Hierop worden 3 uitzonderingen gemaakt:

  1. Zijn er ten tijde van de echtscheiding kinderen onder de 12 jaar: de alimentatieverplichting loopt dan door tot het jongste kind de leeftijd van 12 jaar heeft bereikt (dus maximaal 12 jaar);
  2. Heeft het huwelijk langer dan 15 jaar geduurd en is de alimentatiegerechtigde niet meer dan 10 jaar jonger dan de voor hem/haar geldende AOW-leeftijd: de alimentatie eindigt niet eerder dan op het tijdstip waarop de alimentatiegerechtigde de AOW-leeftijd bereikt (dus maximaal 10 jaar);
  3. Heeft het huwelijk langer dan 15 jaar geduurd en is de alimentatiegerechtigde 50 jaar of ouder (dus geboren op of vóór 1 januari 1970): ook dan is de alimentatietermijn maximaal 10 jaar. Deze uitzondering vervalt per 1 januari 2027.

De wet voorziet in een hardheidsclausule, op grond waarvan kan worden afgeweken van de wettelijke termijnen. Er is nog geen zicht op hoe rechters hiermee om zullen gaan. Omdat (verdere) verkorting van de alimentatieduur een in de maatschappij breed gedragen behoefte/wens is geweest, is de verwachting dat die clausule terughoudend zal worden toegepast.

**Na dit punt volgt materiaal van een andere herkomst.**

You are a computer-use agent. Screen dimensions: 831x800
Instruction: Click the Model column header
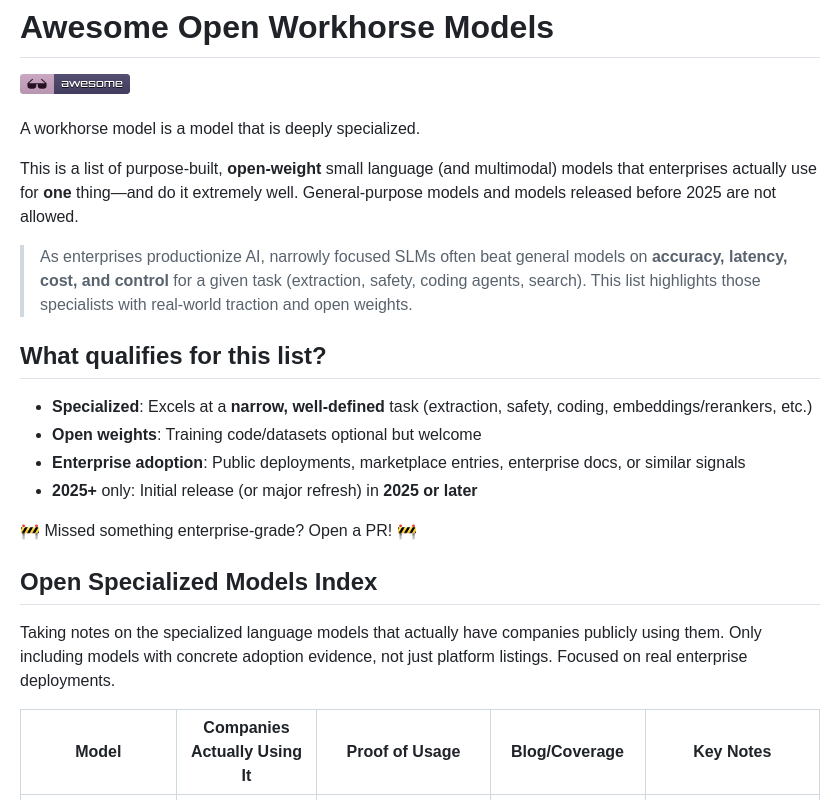98,751
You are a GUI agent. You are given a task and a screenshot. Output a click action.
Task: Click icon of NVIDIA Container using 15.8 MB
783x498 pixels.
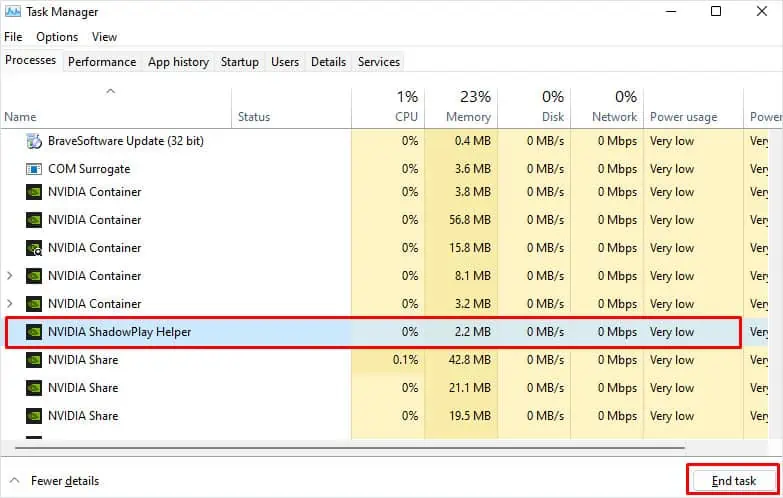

Partneralimentatie is in principe fiscaal aftrekbaar voor de betaler en belast voor de ontvanger. De draagkracht van de betaler wordt negatief beïnvloed door fiscale overheidsmaatregelen, die inhouden dat de aftrek de komende jaren in toenemende mate wordt beperkt, naar 37% in 2023.

Inning achterstand: daarvoor kunt u (kosteloos) het Landelijk Bureau Inning Onderhoudsbijdragen (LBIO) inschakelen: www.lbio.nl

Alimentatie wordt wettelijke geïndexeerd per 1 januari. U kunt de percentages ook vinden op de website van het LBIO.

Kinderalimentatie
Op grond van de wet zijn ouders verplicht om tot 21 jaar te voorzien in de kosten van verzorging en opvoeding of studie en levensonderhoud van hun kinderen.

De kosten van kinderen worden (tot 18 jaar) meestal vastgesteld aan de hand van de Nibud tabellen kosten kinderen. Deze tabel is te vinden bij het NVvR rapport (“Tremarapport”) alimentatienormen: www.nvvr.org. Daarin worden de kosten van kinderen berekend aan de hand van het netto gezinsinkomen tijdens het huwelijk, het aantal kinderen en hun leeftijd. Voor de vraag hoe de kosten over de ouders worden verdeeld gelden ingewikkelde regels, waarbij gelet wordt op het individuele inkomen van iedere ouder en het aantal dagen per maand dat een kind bij de ene of andere ouder doorbrengt.